Pero dejó la puerta abierta a Royal, que llegó segunda (25,87% de los votos) el pasado domingo, si bien señaló con el dedo los cambios oportunistas del Partido Socialista hechos hacia él desde entonces.
Bayrou -impedido de acordar formalmente con uno u otra ya que su electorado inevitablemente se dividirá «de facto» entre ambos- reservó sus críticas más virulentas al candidato de la conservadora UMP, que llegó primero el domingo con 31,18% de los votos pero cuya ventaja sobre Royal se acortó a dos puntos según un sondeo difundido ayer.
Por su «proximidad» con el mundo de los negocios y las potencias mediáticas y su «afición a la intimidación y la amenaza», Sarkozy «va a concentrar los poderes como nunca antes» y bien puede agravar «los desgarrones del tejido social», dijo Bayrou.
Royal le parece «mejor intencionada» en materia de democracia y «mas atenta» al tejido social, pero su programa de intervencionismo estatal va en contra de lo que necesita la economía francesa, enfatizó.
A los dos, Bayrou les reprochó sus propuestas de aumento del gasto público o de baja impuestos, que agravarían los desequilibrios del déficit y la deuda pública.
Si bien se negó a decir cuál de los dos plantea el mayor «riesgo», insinuó que es Sarkozy y que no votará por él. «Hoy por hoy no sé qué haré el 6 de mayo. Pero empiezo a saber lo que no haré», declaró.
En un guiño a Royal, dijo que si de aquí a entonces «se producen evoluciones, en particular tras los debates que podamos tener», entonces se expresará «para decir por quién voto».
Bayrou dijo que también estaría dispuesto a debatir con Sarkozy, algo que éste rechazó.

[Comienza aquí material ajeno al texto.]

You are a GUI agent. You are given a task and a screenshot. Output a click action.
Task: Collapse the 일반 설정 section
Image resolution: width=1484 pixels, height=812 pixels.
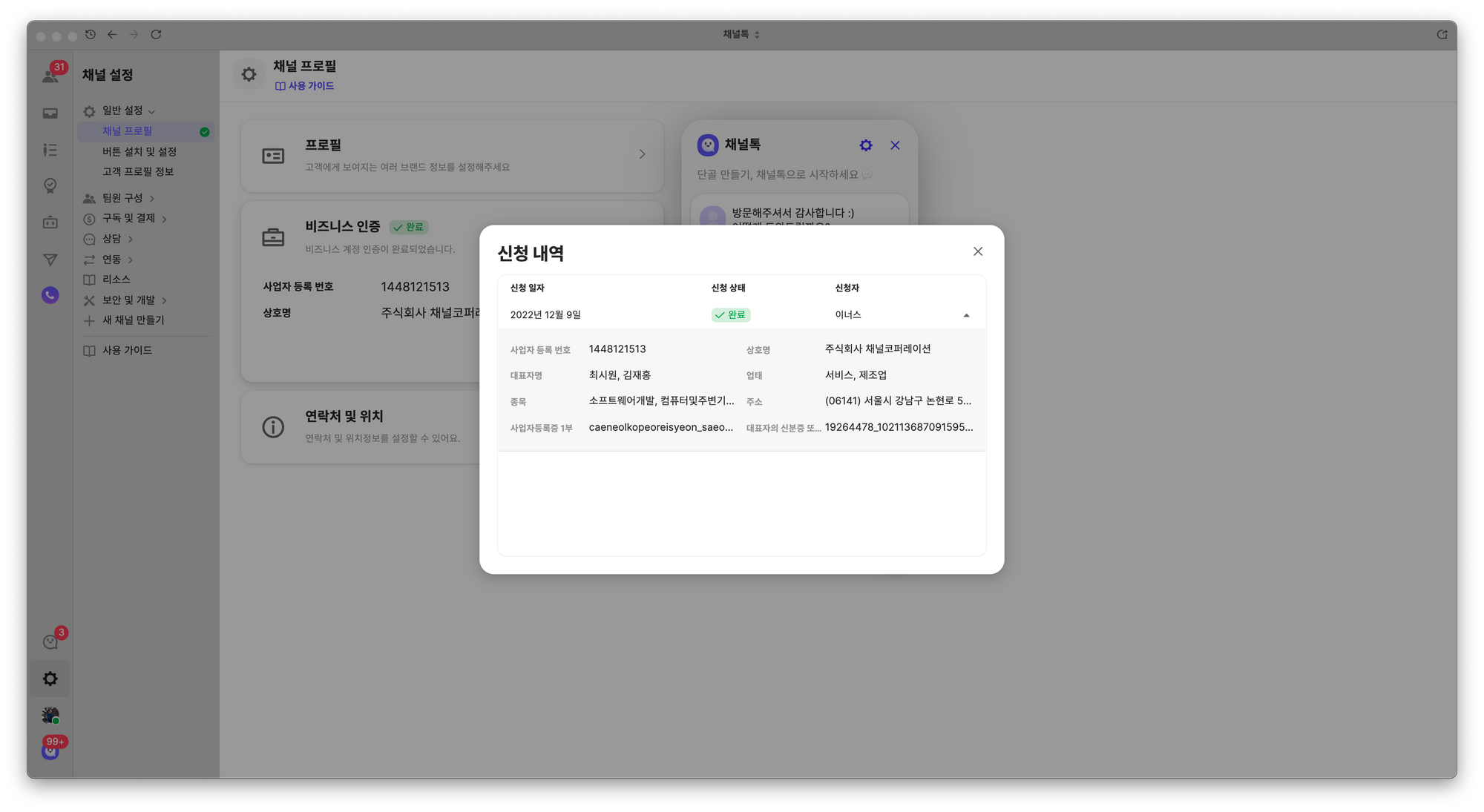point(123,110)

Aunque la UDF, históricamente aliada con la derecha, tiene apenas 30 diputados, a cuya reelección la UMP (Unión por un Movimiento Popular) puede poner trabas, el líder centrista se mostró confiado de cara a las legislativas para su nuevo Partido Demócrata, que define como un «contrapoder».
La negativa de Bayrou a dar consignas de voto fue denunciada como «irresponsable» por el presidente de la Cámara de los Diputados, Patrick Ollier (UMP), quien invitó a los electores de centroderecha que «creyeron en el cambio propuesto» por Bayrou a pensarlo muy bien antes de «mezclar sus votos con los 3,8 millones de electores» de la ultraizquierda y los verdes.
El portavoz de la ultraizquierdista Liga Comunista Revolucionaria, Alain Krivine, criticó en tanto la apertura de Royal hacia Bayrou que, dijo, puede «desmovilizar a toda una parte de la izquierda».
Pese a todo, Sarkozy tuvo un motivo para alegrarse: el líder conservador Philippe de Villiers, que en la primera vuelta del domingo obtuvo 2,23% de los sufragios, invitó ayer a sus electores a votar por él en el ballottage.